The cyclomatic complexity of the application has increased due to the number checks as shown below.

Null Checking

            if (isDebugMode)
            {
                logger.Log("Saving - Step 1");
            }

            // Save Step 1

            if (isDebugMode)
            {
                logger.Log("Saving - Step 2");
            }

            // Save Step 2
The code can be simplified as shown below since the logger is always called. A real logger can be registered whilst in debug mode otherwise a null logger that logs to nowhere will be used by default.

Null Object Design Pattern

            
public class NullLogger : ILogger
{
    public void Log(string message)
    {
        // Purposefully provides no behaviour
    }
}

logger.Log("Saving - Step 1");
// Save Step 1
logger.Log("Saving - Step 2");
// Save Step 2

Example 2: Registration System

The use case is to create a service to confirm reservations and to send optional confirmation notices. The service is also responsible for retrieving reservations that can be filtered based on the confirmation status.

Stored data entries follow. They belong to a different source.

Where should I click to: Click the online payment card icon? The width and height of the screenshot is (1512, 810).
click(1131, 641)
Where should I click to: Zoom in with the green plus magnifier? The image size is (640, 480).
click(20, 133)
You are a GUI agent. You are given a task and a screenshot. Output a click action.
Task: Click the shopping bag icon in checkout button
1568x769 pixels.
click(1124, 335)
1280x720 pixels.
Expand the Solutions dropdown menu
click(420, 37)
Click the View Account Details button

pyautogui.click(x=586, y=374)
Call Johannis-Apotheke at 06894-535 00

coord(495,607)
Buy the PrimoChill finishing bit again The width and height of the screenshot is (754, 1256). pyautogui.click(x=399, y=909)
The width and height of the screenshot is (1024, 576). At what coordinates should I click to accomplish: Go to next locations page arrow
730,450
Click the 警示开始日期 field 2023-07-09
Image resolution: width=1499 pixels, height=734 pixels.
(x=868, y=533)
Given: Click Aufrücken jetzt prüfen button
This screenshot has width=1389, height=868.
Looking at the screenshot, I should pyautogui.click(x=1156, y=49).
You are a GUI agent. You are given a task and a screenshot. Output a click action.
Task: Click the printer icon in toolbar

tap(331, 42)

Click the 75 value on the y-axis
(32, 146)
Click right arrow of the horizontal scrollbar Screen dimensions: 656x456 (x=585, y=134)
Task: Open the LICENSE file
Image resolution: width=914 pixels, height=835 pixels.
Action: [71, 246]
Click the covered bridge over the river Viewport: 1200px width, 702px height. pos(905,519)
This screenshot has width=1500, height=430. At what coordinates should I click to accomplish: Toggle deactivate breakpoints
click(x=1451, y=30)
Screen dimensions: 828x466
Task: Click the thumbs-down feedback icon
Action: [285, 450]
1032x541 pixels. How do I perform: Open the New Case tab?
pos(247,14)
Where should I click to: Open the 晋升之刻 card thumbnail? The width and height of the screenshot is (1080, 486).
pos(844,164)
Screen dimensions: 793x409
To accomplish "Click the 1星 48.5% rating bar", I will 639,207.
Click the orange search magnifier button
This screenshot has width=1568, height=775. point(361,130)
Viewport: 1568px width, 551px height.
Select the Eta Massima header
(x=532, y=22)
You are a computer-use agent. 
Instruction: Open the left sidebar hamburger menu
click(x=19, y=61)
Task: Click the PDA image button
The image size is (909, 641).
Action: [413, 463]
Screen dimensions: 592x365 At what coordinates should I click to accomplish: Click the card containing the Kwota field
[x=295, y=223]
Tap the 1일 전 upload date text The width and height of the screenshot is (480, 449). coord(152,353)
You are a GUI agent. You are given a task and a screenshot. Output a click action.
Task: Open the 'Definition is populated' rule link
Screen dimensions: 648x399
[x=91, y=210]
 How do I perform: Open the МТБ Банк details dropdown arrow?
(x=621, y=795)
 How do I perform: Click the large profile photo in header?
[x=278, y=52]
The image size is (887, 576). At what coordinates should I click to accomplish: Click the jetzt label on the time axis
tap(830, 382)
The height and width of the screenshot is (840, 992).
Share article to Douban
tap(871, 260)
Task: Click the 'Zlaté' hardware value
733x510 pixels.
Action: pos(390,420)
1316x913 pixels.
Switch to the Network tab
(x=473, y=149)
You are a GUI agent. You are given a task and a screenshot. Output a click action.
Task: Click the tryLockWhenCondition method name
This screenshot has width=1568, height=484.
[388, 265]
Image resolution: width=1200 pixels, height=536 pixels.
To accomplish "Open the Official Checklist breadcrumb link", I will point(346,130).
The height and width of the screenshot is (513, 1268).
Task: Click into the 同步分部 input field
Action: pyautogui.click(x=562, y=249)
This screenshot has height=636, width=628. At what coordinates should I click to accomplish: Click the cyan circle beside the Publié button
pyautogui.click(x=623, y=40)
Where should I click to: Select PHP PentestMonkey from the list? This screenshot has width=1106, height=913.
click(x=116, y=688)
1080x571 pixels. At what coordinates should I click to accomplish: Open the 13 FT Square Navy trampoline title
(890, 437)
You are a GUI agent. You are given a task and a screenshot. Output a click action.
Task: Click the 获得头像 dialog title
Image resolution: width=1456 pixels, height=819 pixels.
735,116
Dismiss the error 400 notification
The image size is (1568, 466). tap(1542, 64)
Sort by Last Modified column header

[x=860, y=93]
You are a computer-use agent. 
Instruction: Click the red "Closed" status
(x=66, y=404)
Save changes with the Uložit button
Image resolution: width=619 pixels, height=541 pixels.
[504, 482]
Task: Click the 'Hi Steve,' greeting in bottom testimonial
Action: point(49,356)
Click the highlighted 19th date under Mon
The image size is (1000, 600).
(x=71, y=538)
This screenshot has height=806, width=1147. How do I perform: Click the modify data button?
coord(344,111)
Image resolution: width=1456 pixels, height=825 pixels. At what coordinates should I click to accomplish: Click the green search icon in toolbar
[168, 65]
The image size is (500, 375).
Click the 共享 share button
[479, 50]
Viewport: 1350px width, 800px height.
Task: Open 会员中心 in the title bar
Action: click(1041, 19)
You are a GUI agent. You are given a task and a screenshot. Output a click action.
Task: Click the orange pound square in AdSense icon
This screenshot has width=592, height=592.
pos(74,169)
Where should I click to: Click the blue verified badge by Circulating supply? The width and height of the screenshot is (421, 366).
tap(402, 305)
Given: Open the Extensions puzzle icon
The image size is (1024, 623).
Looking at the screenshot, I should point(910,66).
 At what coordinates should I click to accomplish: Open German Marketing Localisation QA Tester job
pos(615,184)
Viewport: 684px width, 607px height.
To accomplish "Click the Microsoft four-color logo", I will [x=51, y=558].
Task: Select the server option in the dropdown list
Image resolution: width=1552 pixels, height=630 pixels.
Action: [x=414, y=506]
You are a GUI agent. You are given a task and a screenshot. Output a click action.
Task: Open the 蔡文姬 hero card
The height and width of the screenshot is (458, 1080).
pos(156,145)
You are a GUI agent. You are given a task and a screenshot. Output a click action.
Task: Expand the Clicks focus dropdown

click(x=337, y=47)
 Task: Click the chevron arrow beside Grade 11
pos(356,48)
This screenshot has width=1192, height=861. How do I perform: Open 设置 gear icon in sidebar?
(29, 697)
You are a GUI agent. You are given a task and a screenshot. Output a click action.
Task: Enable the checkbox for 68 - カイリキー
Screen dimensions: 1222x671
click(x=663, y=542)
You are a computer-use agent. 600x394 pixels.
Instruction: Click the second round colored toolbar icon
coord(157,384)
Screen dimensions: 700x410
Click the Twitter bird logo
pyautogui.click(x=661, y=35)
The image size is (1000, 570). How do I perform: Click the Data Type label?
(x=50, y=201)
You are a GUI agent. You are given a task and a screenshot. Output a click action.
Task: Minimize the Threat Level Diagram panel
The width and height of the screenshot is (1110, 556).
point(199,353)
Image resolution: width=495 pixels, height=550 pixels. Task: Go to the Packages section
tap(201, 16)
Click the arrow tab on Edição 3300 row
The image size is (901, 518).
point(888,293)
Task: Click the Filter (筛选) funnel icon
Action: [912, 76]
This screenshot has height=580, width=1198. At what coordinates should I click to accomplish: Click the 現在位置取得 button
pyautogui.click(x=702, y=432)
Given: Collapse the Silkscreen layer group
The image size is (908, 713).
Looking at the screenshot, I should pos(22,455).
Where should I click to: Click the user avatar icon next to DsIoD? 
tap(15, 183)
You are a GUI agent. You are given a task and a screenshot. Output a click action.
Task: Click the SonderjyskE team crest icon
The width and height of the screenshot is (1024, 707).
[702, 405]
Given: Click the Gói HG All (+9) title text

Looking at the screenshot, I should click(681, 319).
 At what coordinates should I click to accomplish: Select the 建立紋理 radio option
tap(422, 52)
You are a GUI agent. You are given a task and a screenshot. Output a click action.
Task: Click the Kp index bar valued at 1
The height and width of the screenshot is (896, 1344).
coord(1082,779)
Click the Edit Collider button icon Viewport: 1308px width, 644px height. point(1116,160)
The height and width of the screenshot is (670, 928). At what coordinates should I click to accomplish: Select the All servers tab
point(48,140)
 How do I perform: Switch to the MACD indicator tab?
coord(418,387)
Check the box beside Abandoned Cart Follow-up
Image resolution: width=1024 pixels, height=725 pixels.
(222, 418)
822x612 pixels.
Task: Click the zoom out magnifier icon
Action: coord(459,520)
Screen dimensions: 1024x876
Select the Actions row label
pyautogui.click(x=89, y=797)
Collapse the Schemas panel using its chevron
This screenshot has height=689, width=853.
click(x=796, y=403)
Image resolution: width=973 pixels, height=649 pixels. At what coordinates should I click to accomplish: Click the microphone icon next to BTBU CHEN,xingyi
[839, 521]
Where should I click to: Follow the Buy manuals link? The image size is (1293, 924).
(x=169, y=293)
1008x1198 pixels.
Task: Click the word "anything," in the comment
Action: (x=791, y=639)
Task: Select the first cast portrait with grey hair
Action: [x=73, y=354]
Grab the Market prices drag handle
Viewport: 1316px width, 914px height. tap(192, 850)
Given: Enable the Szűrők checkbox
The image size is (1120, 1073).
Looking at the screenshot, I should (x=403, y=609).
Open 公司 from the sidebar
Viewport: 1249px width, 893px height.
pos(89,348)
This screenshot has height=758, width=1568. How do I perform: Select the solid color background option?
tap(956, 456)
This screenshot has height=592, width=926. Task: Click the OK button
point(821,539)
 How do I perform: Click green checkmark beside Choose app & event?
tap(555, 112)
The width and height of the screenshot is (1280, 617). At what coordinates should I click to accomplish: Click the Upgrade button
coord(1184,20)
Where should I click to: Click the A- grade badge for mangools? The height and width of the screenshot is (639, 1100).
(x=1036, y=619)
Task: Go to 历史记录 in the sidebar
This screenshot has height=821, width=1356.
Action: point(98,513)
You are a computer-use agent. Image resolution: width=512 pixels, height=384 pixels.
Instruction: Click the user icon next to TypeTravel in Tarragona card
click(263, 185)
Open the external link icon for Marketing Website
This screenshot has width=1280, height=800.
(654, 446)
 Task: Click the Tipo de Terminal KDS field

The following interfaces will be used in the illustration.

    public interface INotification<in T>
    {
        void Notifiy(T message);
    }

    public interface IReservationRepository
    {
        void Save(Confirmation request);
        IEnumerable<Reservation> GetReservations();
    }

Null Checking

Here is the complicated example that performs null checks.

    public class ReservationServiceV1 : IReservationService
    {
        private readonly IReservationRepository _repository;
        private readonly INotification<Confirmation> _notifier;

        public ReservationServiceV1(IReservationRepository repository, 
                                    INotification<Confirmation> notifier)
        {
            if (repository == null) throw new ArgumentNullException("repository");
            _repository = repository;
            _notifier = notifier;
        }

        public void Confirm(Confirmation request)
        {
            _repository.Save(request);
            if (_notifier != null) _notifier.Notifiy(request);
        }

        public IEnumerable<Reservation> GetReservations(bool confirmed)
        {
            var reservations = _repository.GetReservations();
            return reservations == null ? null : 
                   reservations.Where(reservation => reservation.Confirmed == confirmed);
        }
    }

Null Object Design Pattern

Here is the simplified version that works with default behaviour.

 
public class NullNotification<T> : INotification<T>
{
    public void Notifiy(T message)
    {
        // Purposefully provides no behaviour
    }
}
   
public class ReservationServiceV2 : IReservationService
{
    private readonly IReservationRepository _repository;
    private readonly INotification<Confirmation> _notifier;

    public ReservationServiceV2(IReservationRepository repository, 
                                INotification<Confirmation> notifier)
    {
        if (repository == null) throw new ArgumentNullException("repository");
        if (notifier == null) throw new ArgumentNullException("notifier");
        _repository = repository;
        _notifier = notifier;
    }

    public void Confirm(Confirmation request)
    {
        _repository.Save(request);
        _notifier.Notifiy(request);
    }

    public IEnumerable<Reservation> GetReservations(bool confirmed)
    {
        return _repository.GetReservations()
                          .Where(reservation => reservation.Confirmed == confirmed);
    }
}

Summary

Avoid returning null and return default behaviour instead; such as an empty list. The Null Object design pattern will simplify code and reduce potential slip-ups causing unexpected failure.